Registros de elementos da interface
++++++++++++++++++++
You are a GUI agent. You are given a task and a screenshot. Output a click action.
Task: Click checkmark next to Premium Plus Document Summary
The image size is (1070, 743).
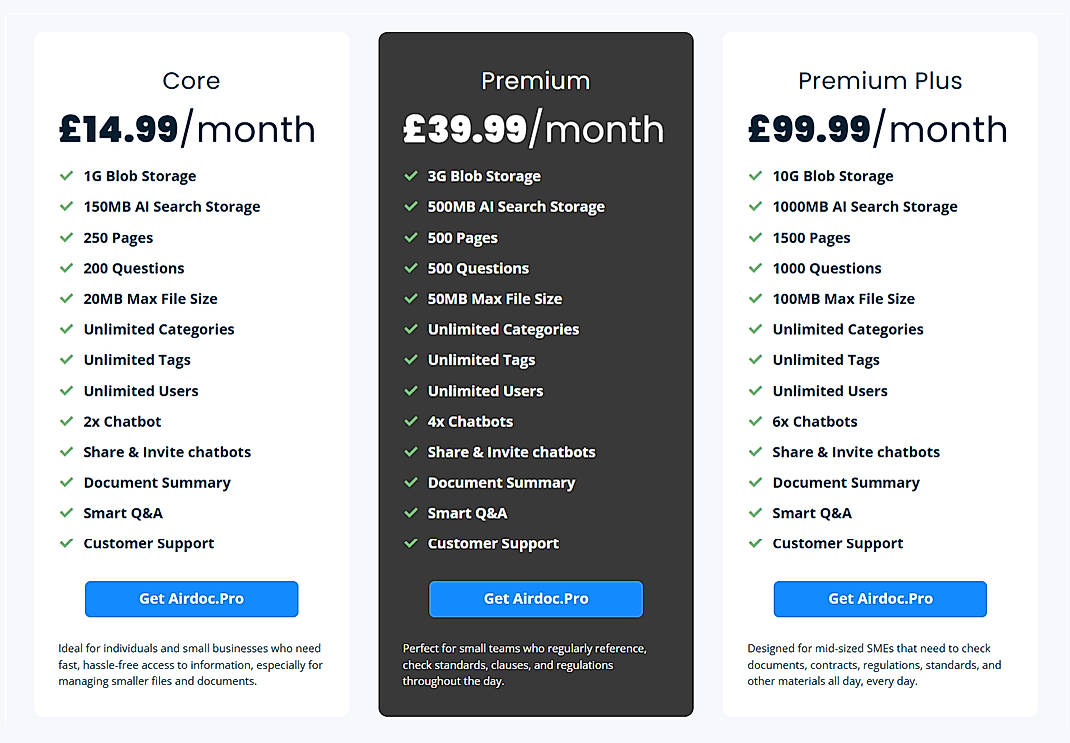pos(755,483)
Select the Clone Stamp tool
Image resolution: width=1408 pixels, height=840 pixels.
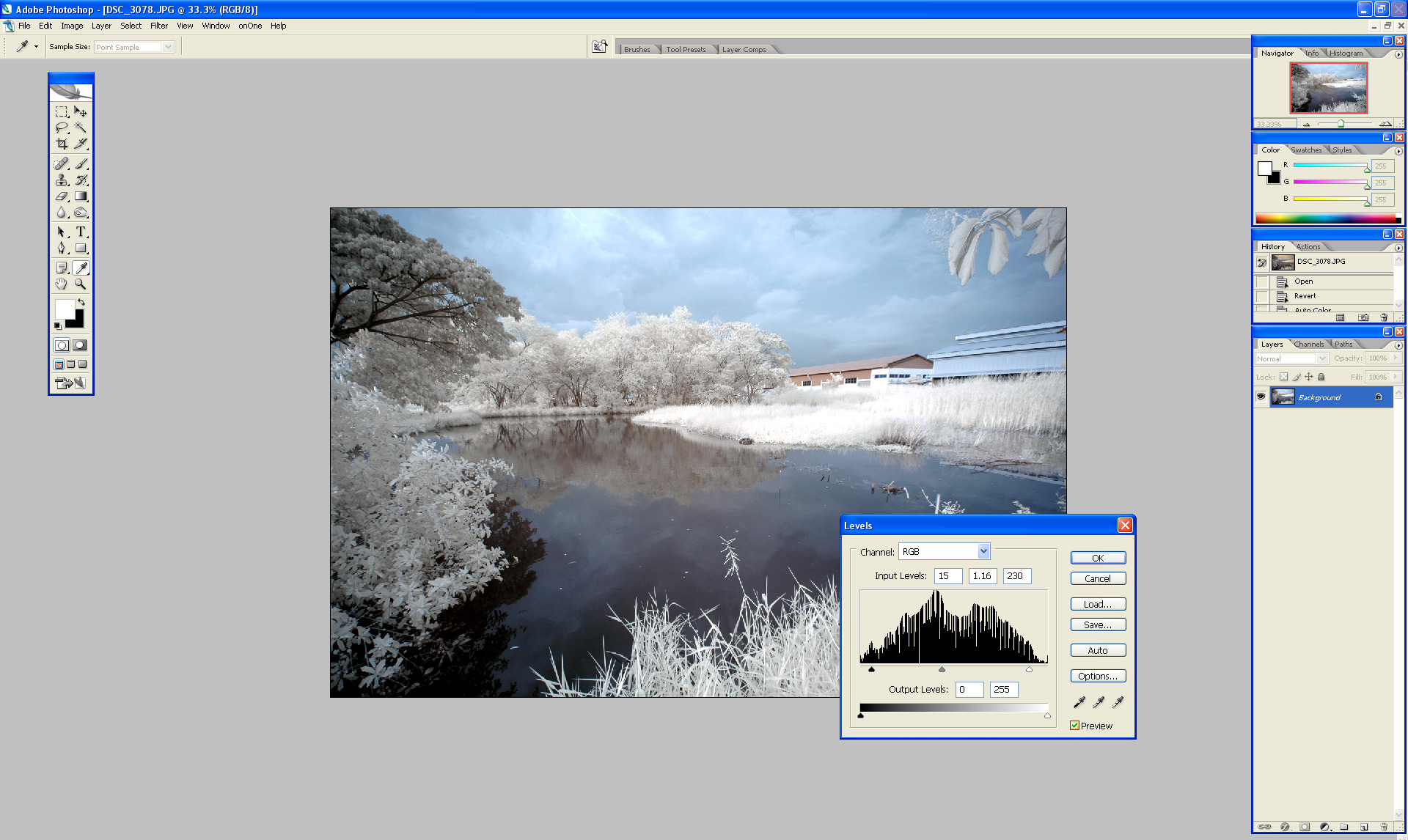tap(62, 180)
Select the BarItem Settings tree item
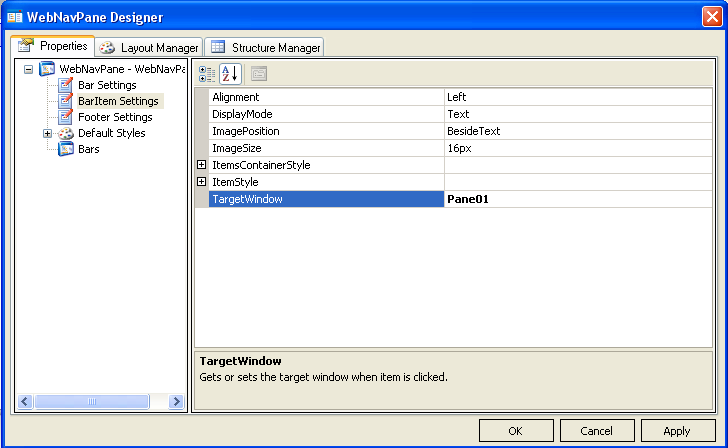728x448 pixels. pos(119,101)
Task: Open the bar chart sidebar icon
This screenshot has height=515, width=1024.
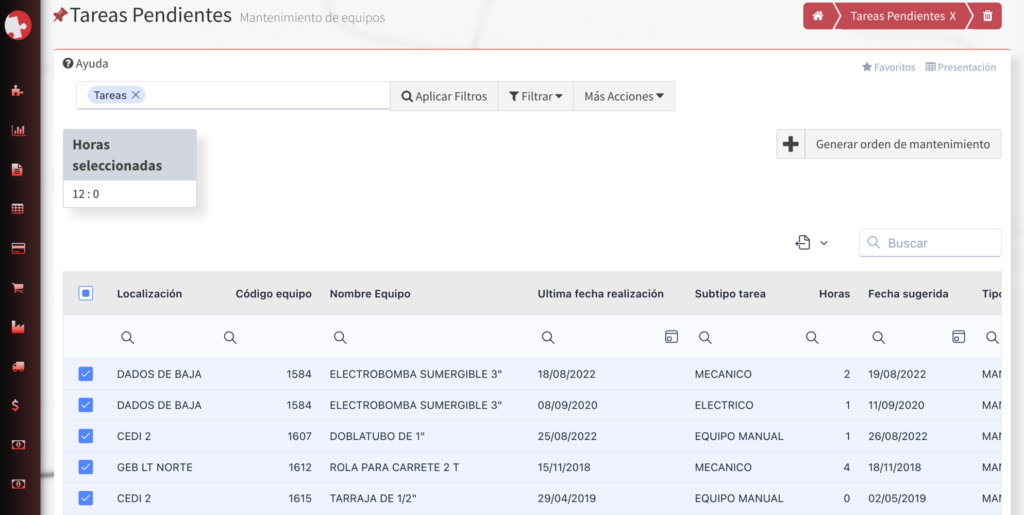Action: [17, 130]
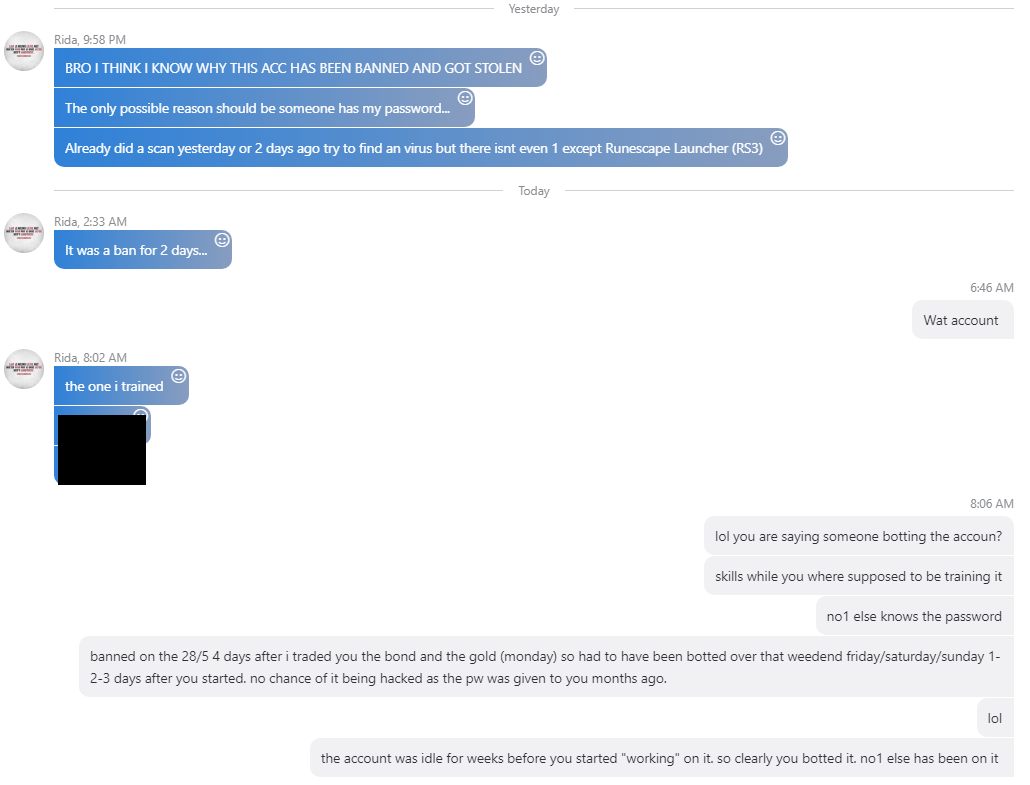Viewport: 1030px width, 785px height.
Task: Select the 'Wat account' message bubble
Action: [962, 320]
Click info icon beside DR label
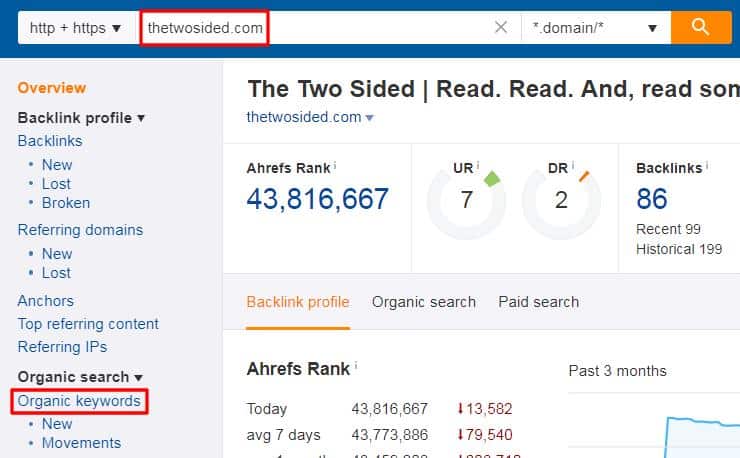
++++++++++++++++++++
### Objetivo
Quais linhas dos dados acima contêm a palavra "icon"? Localize todas e copie cada uma, levando em conta maiúsculas e minúsculas.

### Resultado completo
Task: Open the bar chart sidebar icon
Click info icon beside DR label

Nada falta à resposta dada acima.